Of course, this line of attack is entirely fanciful.

As a legal scholar recently noted, the very same week it upheld the ACA, the Supreme Court affirmed a law requiring sex offenders to register their whereabouts, employment and appearance with local authorities. If they fail to do so, the law in question imposes a penalty of ten years in prison–a bit more draconian than the ACA’s fine. The Court made it clear that this mandatory registration was not punishment for a crime –the individuals subject to the requirement have already paid their debt to society for those transgressions (a contrary construction would run afoul of the Ex Post Facto prohibition).

Courts upholding this particular type of mandate–and there have been several–have explicitly said that the only conduct being punished was the “inactivity” of failing to register.

There are many other examples–so many that a Professor at John Marshall Law School has actually written an essay on “The Incredible Ordinariness of Federal Penalties for Inactivity.”

As I have repeatedly noted, there is nothing wrong with faulting provisions of this particular approach to healthcare reform. What I find absolutely astonishing, however, are the  logical contortions opponents will go through in order to attack the legitimacy of any attempt to  extend access to healthcare. I have been absolutely stunned by opponents’ self-righteous denunciations of such efforts, and by their evident willingness to simply let the uninsured suffer and die.

A recent editorial in the Journal of the American Medical Association is worth quoting.

That editorial began “Physicians and hospitals have a moral duty to provide acute care and emergency care to those who need it.” Proceeding from that expressly moral premise, the editorial concluded that individuals “have an enforceable moral duty to buy sufficient health insurance to cover the costs of acute and emergency care…requiring individuals to buy health insurance is consistent with respect for  individual liberty because individuals have a duty to mitigate the burdens they impose on others.”
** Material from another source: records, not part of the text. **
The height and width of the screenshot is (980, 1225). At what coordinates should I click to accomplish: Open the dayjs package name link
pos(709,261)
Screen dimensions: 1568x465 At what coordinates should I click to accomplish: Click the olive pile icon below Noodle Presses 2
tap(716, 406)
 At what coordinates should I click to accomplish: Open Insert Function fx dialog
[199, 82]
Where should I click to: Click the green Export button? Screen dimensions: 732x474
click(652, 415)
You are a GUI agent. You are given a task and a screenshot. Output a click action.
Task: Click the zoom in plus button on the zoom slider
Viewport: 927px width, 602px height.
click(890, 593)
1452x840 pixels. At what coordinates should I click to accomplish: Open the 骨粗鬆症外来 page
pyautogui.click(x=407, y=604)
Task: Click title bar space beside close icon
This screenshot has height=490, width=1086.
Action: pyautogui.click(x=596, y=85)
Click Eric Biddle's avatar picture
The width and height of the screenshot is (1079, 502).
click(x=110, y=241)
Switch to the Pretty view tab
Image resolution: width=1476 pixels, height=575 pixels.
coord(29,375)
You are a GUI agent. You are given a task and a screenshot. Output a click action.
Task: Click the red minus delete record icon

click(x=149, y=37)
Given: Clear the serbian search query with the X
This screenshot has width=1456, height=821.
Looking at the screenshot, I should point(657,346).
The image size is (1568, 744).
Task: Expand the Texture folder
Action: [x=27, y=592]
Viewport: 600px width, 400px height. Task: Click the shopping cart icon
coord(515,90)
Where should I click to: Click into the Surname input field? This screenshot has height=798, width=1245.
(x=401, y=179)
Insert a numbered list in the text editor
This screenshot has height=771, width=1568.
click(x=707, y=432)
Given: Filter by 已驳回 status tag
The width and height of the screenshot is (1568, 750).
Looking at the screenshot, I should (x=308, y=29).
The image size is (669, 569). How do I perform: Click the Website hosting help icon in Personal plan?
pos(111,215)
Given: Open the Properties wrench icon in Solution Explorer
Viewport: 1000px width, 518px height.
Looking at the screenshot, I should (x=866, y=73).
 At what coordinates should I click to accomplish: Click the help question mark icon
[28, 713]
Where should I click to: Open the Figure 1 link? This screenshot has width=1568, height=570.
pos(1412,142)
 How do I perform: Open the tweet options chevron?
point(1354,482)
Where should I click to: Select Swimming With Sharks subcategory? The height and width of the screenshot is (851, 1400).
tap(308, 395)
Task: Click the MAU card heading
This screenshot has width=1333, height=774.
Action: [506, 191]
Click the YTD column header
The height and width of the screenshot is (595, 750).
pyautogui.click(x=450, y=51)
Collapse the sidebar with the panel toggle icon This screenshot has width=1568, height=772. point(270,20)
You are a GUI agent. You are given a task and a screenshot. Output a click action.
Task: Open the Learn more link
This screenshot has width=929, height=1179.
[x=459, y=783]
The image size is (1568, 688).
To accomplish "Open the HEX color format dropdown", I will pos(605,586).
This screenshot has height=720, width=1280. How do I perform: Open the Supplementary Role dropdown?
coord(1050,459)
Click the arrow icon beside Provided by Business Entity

We don’t talk much about the morality of policy. We should.

Yesterday, every single House Republican voted to take away health coverage for young adults staying on their family plans, raise prescription drug prices for seniors, end protections for those with pre-existing conditions, reinstate lifetime insurance caps, scrap tax breaks for small businesses, raise the deficit, and take benefits away from 30 million Americans. Pundits reporting the vote generally noted that it was one of a series of such votes, and that it stood no chance of ultimate passage. They spent a lot of time analyzing the politics of the GOPs message and speculating on its electoral effect.

To the best of my knowledge, none of them pointed out how utterly immoral it was.